In early February 2012, in our article entitled Whiting USA Trust Would Be Nice At Half Its Price, we laid out an argument for (WHX) falling by at least half. We pointed out that distributions from royalty trusts should be viewed as partial return of capital and partial dividend and that when the trust terminates some time in 2015, WHX would be worth $0. Moreover, the distributions between February 2012 and summer 2015 were highly unlikely to total up to the WHX's then current unit price of $17.90. We included a detailed model with sensitivities to oil and natural gas prices to back up this claim. The market yawned at our thoughts and we took a little flak for writing the piece but we were not short at the time or since, and were just expressing our thoughts after being asked why we no longer owned the name. Others have since come to the same conclusion about WHX, that the numbers just didn't add up.

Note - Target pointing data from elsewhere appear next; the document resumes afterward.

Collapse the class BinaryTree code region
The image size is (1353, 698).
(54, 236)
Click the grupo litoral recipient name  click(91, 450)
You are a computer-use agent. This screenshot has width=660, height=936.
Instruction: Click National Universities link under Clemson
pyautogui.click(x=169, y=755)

But where did we put some of those yield seeking dollars? We put them to work in Whiting's second trust, the Whiting USA Trust II (WHZ), which has a similar low cost structure but is oilier and should be around for nearly a decade.
This one is oilier that WLL's other trust at ~ 77% oil vs closer to 60% for the WHX
WHZ's reserves and production are broken out as follows:
The trust will self terminate on or about 2021 when the gross reserves tied to it are exhausted. Reserves tied to the trust are 11.79 MMBOE net with total reserves associated with properties of over 18 mm BOE which provides assurance that the trust won't prematurely run out of hydrocarbons. Like with WHX, part of the distributions each quarter are like a return of principal and at the trust's termination, the units will have $0 value.
Here's a look at the historical production and costs ...
... And here's my projection of 2012 to 2015.
In a nutshell on fairly conservative price, production and costs estimates we get a 2012 yield of 16%. Most of the model is self explanatory but a few notes are in order:
Production. Whiting estimates the WHZ decline rate at ~ 8% per year. In the model below I have assumed a little harsher course for production of 10% per year as they are applying less development capital in the future and while I'm sure their 8% assumed decline takes this into account I say why not err on the side of conservatism.
Pricing. Oil prices for the projection are based on my price deck which and typically the trust's realized price has been between $7 and $8 below WTI. Looking ahead I used a $10 differential. For natural gas, the trust has enjoyed stronger than NYMEX gas pricing due to high liquids content. Again, I haircut recent premiums of over $2 per Mcf to err on the side of conservatism. I used an un-escalated price deck beyond 2012 to show the impact of declining production on the distribution but at the bottom of the model please see my expected long term deck and the higher distributions this would provide.
Costs. I've slowly ramped LOE to reflect lower volumes over time. The rest of the cost structure is expected to remain fairly static.